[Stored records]
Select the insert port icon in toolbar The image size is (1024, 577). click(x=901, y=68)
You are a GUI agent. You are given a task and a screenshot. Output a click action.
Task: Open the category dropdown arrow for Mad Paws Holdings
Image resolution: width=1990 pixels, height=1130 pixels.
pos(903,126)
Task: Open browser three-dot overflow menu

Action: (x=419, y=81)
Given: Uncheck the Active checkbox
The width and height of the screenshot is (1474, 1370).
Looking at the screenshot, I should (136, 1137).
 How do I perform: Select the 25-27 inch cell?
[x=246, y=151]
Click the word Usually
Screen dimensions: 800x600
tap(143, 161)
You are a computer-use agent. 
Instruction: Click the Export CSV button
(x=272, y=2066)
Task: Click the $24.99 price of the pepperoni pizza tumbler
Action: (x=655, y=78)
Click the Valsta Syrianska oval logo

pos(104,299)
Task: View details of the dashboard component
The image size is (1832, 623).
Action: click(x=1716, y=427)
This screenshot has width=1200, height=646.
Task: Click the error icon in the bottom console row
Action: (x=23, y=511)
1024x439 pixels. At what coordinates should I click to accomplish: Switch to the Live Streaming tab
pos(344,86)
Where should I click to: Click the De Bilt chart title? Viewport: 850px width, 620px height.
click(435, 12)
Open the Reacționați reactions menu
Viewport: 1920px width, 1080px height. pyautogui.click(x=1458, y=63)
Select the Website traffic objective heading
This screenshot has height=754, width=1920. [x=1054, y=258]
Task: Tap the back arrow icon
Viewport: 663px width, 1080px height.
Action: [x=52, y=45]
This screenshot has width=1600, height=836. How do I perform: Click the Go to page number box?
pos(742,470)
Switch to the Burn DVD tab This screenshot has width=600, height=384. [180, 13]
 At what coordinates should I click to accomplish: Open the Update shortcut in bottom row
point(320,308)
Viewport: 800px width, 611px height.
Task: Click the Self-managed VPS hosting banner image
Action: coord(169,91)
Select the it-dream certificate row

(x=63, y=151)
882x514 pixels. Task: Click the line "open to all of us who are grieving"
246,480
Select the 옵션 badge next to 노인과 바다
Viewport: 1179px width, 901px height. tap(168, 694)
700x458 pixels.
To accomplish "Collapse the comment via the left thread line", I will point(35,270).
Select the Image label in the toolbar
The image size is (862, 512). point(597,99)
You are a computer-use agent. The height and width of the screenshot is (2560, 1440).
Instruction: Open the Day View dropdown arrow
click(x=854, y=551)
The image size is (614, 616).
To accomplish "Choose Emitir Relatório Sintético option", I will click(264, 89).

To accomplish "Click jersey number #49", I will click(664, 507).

Work to be completed: All entries are to be output exactly as they stand.

Solution to this task:
Select the insert port icon in toolbar The image size is (1024, 577). click(x=901, y=68)
You are a GUI agent. You are given a task and a screenshot. Output a click action.
Task: Open the category dropdown arrow for Mad Paws Holdings
Image resolution: width=1990 pixels, height=1130 pixels.
pos(903,126)
Task: Open browser three-dot overflow menu

Action: (x=419, y=81)
Given: Uncheck the Active checkbox
The width and height of the screenshot is (1474, 1370).
Looking at the screenshot, I should (136, 1137).
 How do I perform: Select the 25-27 inch cell?
[x=246, y=151]
Click the word Usually
Screen dimensions: 800x600
tap(143, 161)
You are a computer-use agent. 
Instruction: Click the Export CSV button
(x=272, y=2066)
Task: Click the $24.99 price of the pepperoni pizza tumbler
Action: (x=655, y=78)
Click the Valsta Syrianska oval logo

pos(104,299)
Task: View details of the dashboard component
The image size is (1832, 623).
Action: click(x=1716, y=427)
This screenshot has width=1200, height=646.
Task: Click the error icon in the bottom console row
Action: (x=23, y=511)
1024x439 pixels. At what coordinates should I click to accomplish: Switch to the Live Streaming tab
pos(344,86)
Where should I click to: Click the De Bilt chart title? Viewport: 850px width, 620px height.
click(435, 12)
Open the Reacționați reactions menu
Viewport: 1920px width, 1080px height. pyautogui.click(x=1458, y=63)
Select the Website traffic objective heading
This screenshot has height=754, width=1920. [x=1054, y=258]
Task: Tap the back arrow icon
Viewport: 663px width, 1080px height.
Action: [x=52, y=45]
This screenshot has width=1600, height=836. How do I perform: Click the Go to page number box?
pos(742,470)
Switch to the Burn DVD tab This screenshot has width=600, height=384. [180, 13]
 At what coordinates should I click to accomplish: Open the Update shortcut in bottom row
point(320,308)
Viewport: 800px width, 611px height.
Task: Click the Self-managed VPS hosting banner image
Action: coord(169,91)
Select the it-dream certificate row

(x=63, y=151)
882x514 pixels. Task: Click the line "open to all of us who are grieving"
246,480
Select the 옵션 badge next to 노인과 바다
Viewport: 1179px width, 901px height. tap(168, 694)
700x458 pixels.
To accomplish "Collapse the comment via the left thread line", I will point(35,270).
Select the Image label in the toolbar
The image size is (862, 512). point(597,99)
You are a computer-use agent. The height and width of the screenshot is (2560, 1440).
Instruction: Open the Day View dropdown arrow
click(x=854, y=551)
The image size is (614, 616).
To accomplish "Choose Emitir Relatório Sintético option", I will click(264, 89).

To accomplish "Click jersey number #49", I will click(664, 507).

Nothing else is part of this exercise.